● Your task
Only lines containing the word "agent" belong in the answer; copy each one from the records.

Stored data
++++++++++++++++++++

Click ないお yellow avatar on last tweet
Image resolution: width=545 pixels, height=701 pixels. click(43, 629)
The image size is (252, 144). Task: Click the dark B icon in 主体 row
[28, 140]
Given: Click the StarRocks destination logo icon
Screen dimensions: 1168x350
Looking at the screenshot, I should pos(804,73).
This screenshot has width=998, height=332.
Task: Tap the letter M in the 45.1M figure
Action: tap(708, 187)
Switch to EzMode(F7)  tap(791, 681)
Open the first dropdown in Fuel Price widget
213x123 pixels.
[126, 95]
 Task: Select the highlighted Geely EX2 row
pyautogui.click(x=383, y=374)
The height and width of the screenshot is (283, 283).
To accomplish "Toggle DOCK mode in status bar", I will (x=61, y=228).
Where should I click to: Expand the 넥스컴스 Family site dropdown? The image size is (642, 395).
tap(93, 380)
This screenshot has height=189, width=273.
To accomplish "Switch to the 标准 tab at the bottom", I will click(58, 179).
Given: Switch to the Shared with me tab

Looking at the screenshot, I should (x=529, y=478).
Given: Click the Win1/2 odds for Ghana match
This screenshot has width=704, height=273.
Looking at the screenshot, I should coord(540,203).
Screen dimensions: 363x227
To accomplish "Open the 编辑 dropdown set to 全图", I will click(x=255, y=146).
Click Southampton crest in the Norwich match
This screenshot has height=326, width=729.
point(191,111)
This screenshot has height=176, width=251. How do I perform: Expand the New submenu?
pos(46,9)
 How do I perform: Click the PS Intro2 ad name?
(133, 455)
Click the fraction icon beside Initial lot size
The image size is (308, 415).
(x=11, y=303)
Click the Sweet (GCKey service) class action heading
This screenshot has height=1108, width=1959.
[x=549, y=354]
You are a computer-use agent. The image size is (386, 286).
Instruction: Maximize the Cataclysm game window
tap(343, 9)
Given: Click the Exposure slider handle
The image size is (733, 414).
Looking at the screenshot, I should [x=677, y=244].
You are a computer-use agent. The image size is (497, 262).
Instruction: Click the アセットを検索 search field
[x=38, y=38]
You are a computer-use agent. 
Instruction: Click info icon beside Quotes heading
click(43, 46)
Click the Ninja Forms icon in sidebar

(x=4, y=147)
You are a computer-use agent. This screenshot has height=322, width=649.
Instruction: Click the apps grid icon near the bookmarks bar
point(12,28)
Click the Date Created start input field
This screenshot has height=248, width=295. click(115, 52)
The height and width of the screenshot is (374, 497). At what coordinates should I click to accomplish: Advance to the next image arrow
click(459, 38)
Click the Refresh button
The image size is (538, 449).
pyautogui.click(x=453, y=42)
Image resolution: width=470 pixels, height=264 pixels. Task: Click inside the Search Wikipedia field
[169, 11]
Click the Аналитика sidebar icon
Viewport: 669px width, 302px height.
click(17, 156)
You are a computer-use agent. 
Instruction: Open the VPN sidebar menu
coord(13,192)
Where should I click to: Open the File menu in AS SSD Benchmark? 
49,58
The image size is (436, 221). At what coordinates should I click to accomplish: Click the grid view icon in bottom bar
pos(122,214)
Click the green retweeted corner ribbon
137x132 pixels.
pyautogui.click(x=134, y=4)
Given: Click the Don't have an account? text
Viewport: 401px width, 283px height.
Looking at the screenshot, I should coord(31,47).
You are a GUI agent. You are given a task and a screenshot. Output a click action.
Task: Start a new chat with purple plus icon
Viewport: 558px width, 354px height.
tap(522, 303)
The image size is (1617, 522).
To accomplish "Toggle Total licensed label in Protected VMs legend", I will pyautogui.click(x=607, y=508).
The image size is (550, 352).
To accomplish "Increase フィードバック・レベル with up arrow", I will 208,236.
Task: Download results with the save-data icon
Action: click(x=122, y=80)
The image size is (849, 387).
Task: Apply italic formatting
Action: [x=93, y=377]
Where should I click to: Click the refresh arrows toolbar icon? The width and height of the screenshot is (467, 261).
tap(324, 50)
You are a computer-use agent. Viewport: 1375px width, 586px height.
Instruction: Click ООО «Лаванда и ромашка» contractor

++++++++++++++++++++

● Answer to the problem
You are a computer-use agent. The image size is (386, 286).
You are a computer-use agent. The image size is (497, 262).
You are a computer-use agent. 
You are a computer-use agent. This screenshot has height=322, width=649.
You are a computer-use agent. 
You are a GUI agent. You are given a task and a screenshot. Output a click action.
You are a computer-use agent. Viewport: 1375px width, 586px height.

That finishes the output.